Researchers are divided over how to respond.
One approach is technological escalation: developing more sophisticated detection systems, possibly powered by AI itself, to identify AI-generated behaviour. Many of the leading online research panel providers are claiming to have developed technological solutions to accurately detect and remove synthetic respondents from their samples.
These methods typically rely on behavioural signals such as mouse movements, typing patterns, response timing, and the linguistic fluency and structure of answers to distinguish human participants from AI systems.
Researchers are also experimenting with new approaches such as “cognitive traps” — questions that are easy for humans but difficult for AI systems to interpret correctly. For example, a survey might include an image with subtle visual noise or distortions (small variations in colour or brightness) and ask participants to identify a simple pattern or object, something humans can typically do without difficulty, but which can confuse AI systems that rely on automated image recognition.
Others argue that detection alone risks becoming an endless arms race. Instead, they suggest rethinking research practices altogether, shifting toward deeply vetted participant panels, combining online screening with follow-up verification, or adopting multi-stage recruitment processes that filter for high-quality respondents. Some even advocate returning “into the wild” to study behaviour in real-world contexts.

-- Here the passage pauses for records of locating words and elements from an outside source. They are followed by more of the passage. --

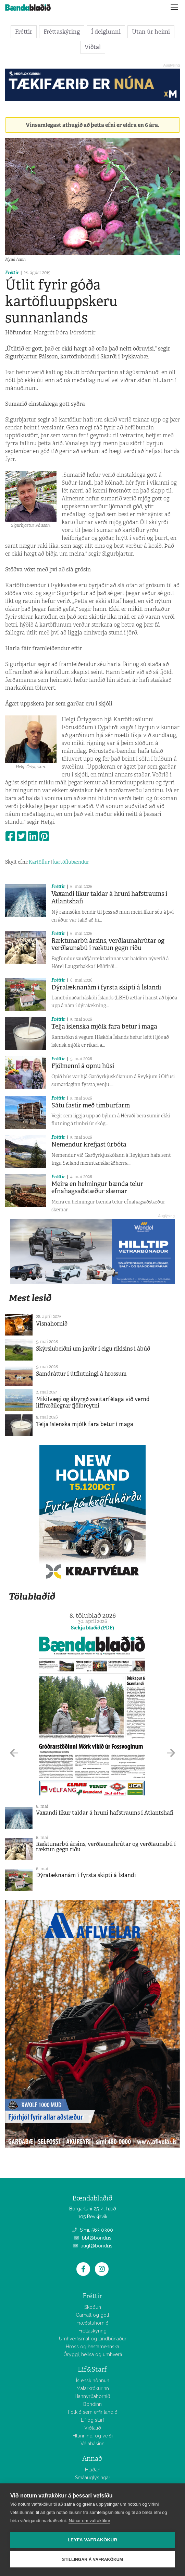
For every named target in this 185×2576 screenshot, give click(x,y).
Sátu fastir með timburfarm (90, 1105)
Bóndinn (92, 2404)
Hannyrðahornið (92, 2396)
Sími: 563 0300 (92, 2230)
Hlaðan (92, 2469)
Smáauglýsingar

Such changes, however, come at a cost. Online research has thrived precisely because it is fast, scalable and relatively inexpensive. Moving away from it could reshape funding models, doctoral training and the pace of scientific discovery.

A turning point for (behavioural) sciences?
Rather than signalling the death of online surveys, some academics see the current moment as a call for reinvention. Platforms, researchers, and academic communities may need to share responsibility for new standards, infrastructure, and ethical norms.
What is clear is that the era of simple online questionnaires, once considered the great equaliser of data collection, may be coming to an end. As AI blurs the line between human and machine responses, researchers face a deeper challenge: not just detecting artificial participants but redefining what constitutes and how we study human behaviour in an age of artificial intelligence.